Instantiate a small virtual machine with the cloud provider of your choosing. Suggested size: 2 vCPUs, 2GB RAM, and an SSD with a couple of GBs are sufficient. This will set you back no more than a couple of Francs per month.
Install Conda and set up the repo and app as described above.
Recommendation: To use a proper domain and HTTPS it makes sense to install a reverse proxy. We very much like Caddy server for this due to its simplicity and ease of installation and usage. It's also simple to request certificates – Caddy does this automatically for you.
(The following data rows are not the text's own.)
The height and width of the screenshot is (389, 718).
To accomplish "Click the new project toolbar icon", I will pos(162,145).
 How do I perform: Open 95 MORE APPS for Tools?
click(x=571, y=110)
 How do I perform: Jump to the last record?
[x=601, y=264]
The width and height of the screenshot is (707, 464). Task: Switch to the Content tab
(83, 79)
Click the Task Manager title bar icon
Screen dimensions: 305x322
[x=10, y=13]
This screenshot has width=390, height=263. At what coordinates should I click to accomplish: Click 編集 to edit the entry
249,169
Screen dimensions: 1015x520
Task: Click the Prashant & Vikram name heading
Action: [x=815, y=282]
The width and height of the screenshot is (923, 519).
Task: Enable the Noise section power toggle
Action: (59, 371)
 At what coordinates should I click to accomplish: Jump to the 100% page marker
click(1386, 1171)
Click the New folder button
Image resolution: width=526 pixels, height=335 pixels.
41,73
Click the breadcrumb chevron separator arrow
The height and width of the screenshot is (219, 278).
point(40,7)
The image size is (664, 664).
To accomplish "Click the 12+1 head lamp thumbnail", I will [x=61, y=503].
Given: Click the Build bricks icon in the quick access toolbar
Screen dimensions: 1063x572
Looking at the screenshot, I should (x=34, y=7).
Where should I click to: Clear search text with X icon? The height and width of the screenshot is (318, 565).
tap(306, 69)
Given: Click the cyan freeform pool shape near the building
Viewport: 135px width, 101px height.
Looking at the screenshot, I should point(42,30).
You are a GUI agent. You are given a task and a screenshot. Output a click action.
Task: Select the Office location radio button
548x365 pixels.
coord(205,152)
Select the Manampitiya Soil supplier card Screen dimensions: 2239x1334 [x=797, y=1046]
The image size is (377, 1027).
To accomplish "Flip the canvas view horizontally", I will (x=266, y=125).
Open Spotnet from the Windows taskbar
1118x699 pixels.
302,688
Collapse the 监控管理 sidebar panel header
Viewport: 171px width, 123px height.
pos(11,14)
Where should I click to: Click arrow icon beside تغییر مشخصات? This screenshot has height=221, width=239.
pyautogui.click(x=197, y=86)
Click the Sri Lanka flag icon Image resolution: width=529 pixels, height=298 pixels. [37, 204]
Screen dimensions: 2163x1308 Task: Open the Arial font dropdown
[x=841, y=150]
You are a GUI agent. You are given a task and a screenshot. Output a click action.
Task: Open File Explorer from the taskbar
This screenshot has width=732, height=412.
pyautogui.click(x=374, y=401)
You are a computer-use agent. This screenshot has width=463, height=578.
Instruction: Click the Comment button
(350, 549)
Run the app in a Github Codespace

This will enable you to develop and run the app in a cloud-hosted development workspace, using GitHub Codespaces.
Some benefits: No need for any local installation, you can do anything right from your Web Browser. You get some free hours with your GitHub account, so this should not be expensive at all. However, do not forget to delete unused Codespaces to avoid being billed unnecessarily. It's also a sensible idea, to make sure that Auto-delete codespace is activated in the settings.
Create a GitHub codespace on this repository by clicking Code > Codespaces > Create codespace on main
Wait until the codespace is started. You'll get a new url like https://scaling-pancake-jwjjw54r4r7hpqpg.github.dev/
If you run into network connection issues try another browser. In our testing Firefox sometimes threw errors, Chrome worked fine.
Install the project requirements from the terminal: pip install -r requirements.txt
Install spacy language model: python -m spacy download de_core_news_sm
Create an .env file and input your API keys like described above.
Alternatively, create Repository Secrets on GitHub, which will get available for your codespaces automatically when starting up (only if you are a repo owner / using your own fork).
Start app: python -m streamlit run _streamlit_app/sprache-vereinfachen.py
Codespaces auto-proxies and forwards Port 8501 to something like https://scaling-pancake-jwjjw54r4r7hpqpg.github.dev/
In case you don't like coding in your browser, you can also use a local Visual Studio Code IDE and connect to the remote Codespace.

Note

The app logs user interactions to your local computer or virtual machine to a file named app.log. If you do not want to have analytics, simply comment out the function call in the code.

Project information

Institutional communication is often overly complicated and hard to understand.

This particularly affects citizens who do not speak German as their first language or who struggle with complex texts for other reasons. Clear and simple communication is essential to ensure everyone can participate in public processes and access services equally.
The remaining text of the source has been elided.